Led Zeppelin’s Jimmy Page is about to release a limited edition photographic autobiography with the cryptic tile of ‘Jimmy Page by Jimmy Page’.
But the news worthy part of this fact is that the book has sold out despite not being officially released yet. Pre-orders alone have supposedly seen his book out of stock before it was even in stock. And it becomes even more interesting when you hear a little more detail about the book. Firstly, before you can strap on your double neck Stratocaster , you need to know the book costs £495… and each book is individually numbered and signed by Jimmy Page… they are all hand-bound in ‘morocco leather’… the translucent front and back boards are screen-printed Jimmy’s favourite portraits…and dyed a bespoke ‘midnight hue’… and the book is delivered to you in a hand crafted slipcase that is bound in silk.
“What?!” I found myself saying at the thought of parting with half a grand for a book wrapped in silk. But it is exactly this colourful detail of the books production and hefty price tag that is attracting the global media’s attention http://www.guardian.co.uk/music/2010/sep/09/ledzeppelin-popandrock (and this blog post). The contents almost seem like an after thought.
Now you could say that pricing out 99% of your fan base is somewhat indulgent and even unnecessary, but what I find interesting about this launch is the additional layer of ’colour’ Page has added to this product.

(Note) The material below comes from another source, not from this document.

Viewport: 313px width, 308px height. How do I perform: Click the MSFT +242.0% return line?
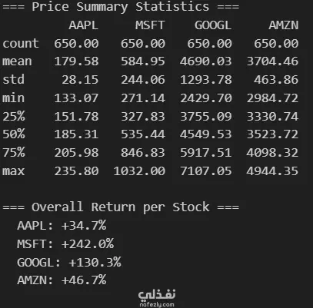(65, 244)
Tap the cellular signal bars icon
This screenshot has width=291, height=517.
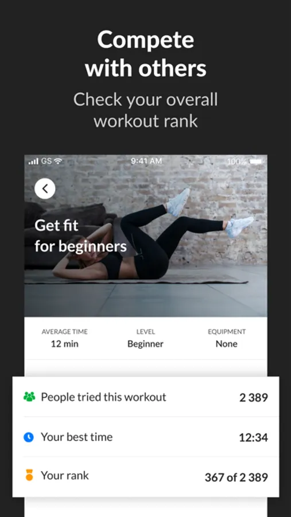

He could of course have promoted his new photographic autobiography by highlighting the fact that it is over 500 pages with around 600 photos, many never before seen by the public and text personally written by Page himself, but I wonder if that obvious detail would have gained the same level of attention as a ‘Moroccan leather bounded silk wrapped £495 book from Jimmy Page’ has attracted.
Sometimes, it is the additional layering of ‘colour’ that we add to our story that helps gain our attention. For example, Eurostar’s move to the St Pancras terminal was full of naturally obvious stories to tell… like the fact it was a brand spanking new terminal that made the trip across the Channel faster than ever before. However that wasn’t the only level of detail that Eurostar decided to promote, instead they gave us the added colour to the story that really got people talking about the trip… the ‘worlds longest champagne bar on the upper deck of the terminal’. They added a dash of romantic colour to what would have been otherwise impressive technical story. I mean, London to Paris in 3 hours, so what, but the LONGEST champagne bar you say… now you’ve got my attention.
So without, charging £495 and sourcing silk packaging experts for your next product launch, I wonder what layer of colour you could add to your brand’s story? If we were look beyond the obvious story and find a level of detail that surprises us, entertains us, or even shocks us, I wonder if we will break through the clutter a little easier and perhaps even show some personality in the process?